Exercise set:
- a) Please list every way the dog travel passage gives for keeping a dog's identification with him.
- b) Write what comes next in the dog travel passage, starting right after its last sentence.

Source passage:

*** Block opens ***

If well prepared, traveling with your dog can be quite pleasant and even exciting, you just need to know how to take advantage of the situation. Here are some tips to help you prepare and explore new traveling possibilities you might not have experienced without your pet around.
First of all, be sure you have everything checked before your departure. There are some common mistakes that can cause potential problems which can ruin your vacation for good. No matter how irrelevant these might sound, it’s better to be safe than sorry.
Updating the Pet ID
If your dog should find himself lost in any scenario,it is best to make sure he has up-to-date contact information. Although the chip is the most secure way of backing him up, he can also have his ID on the collar and on his carrier.
Ensuring a Pet Health Certificate
When traveling by plane, be aware that airplanes require you to have an up-to-date pet health certificate that proves your dog has been checked and vaccinated. Usually, this certificate is considered current only within ten days. Be sure to check these requirements with your airline.

*** Block closes ***

Dataset records:

*** Block opens ***

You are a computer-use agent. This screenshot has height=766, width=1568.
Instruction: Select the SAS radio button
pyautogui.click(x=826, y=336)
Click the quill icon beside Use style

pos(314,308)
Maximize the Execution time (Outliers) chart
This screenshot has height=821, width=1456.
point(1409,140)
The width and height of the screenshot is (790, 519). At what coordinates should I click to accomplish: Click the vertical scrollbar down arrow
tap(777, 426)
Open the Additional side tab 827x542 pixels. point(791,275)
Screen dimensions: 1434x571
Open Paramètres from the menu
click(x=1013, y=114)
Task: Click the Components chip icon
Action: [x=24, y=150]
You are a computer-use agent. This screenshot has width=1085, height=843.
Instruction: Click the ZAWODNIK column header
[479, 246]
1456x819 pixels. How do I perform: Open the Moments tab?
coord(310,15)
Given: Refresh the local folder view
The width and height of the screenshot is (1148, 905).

*** Block closes ***

Per-task answers:
- a)
- The chip
- ID on the collar
- ID on his carrier

- b)
Booking the Flight
Consider booking an early morning or an evening flight just so as to avoid any temperature extremes if you plan on having your dog fly in the cargo bay.
Making a Checklist
Make a detailed checklist of everything you need to take with you. Of course, this is not necessary, but it will surely alleviate the additional stress of having to constantly go through the list in your head.
2. On the Road
As previously stated, dogs don’t handle temperature extremes well. On warm days, the heat in cars can increase to life-threatening temperatures when left closed, so in no case should you leave your dog inside a parked car.
You should feed your dog a few hours before the departure, as feeding them any sooner may lead to sickness during the ride.
This goes for exercising them as well. You should make the time to do it as it will calm them during the trip, but keep in mind that it should be done several hours before you depart so as to prevent them from being hot and thirsty in the car.
3. Aids and Apps
There are great phone apps out there that can help and provide you with any kind of information you need regarding the local dog facilities. Give them a try as they can prove to be as fun as they are practical – and maybe even indispensable.
Petlas is a global database of pet-friendly places and services such as vets, restaurants, and parks. You can even find other dog owners when you enter your location which can lead you to unexpected encounters.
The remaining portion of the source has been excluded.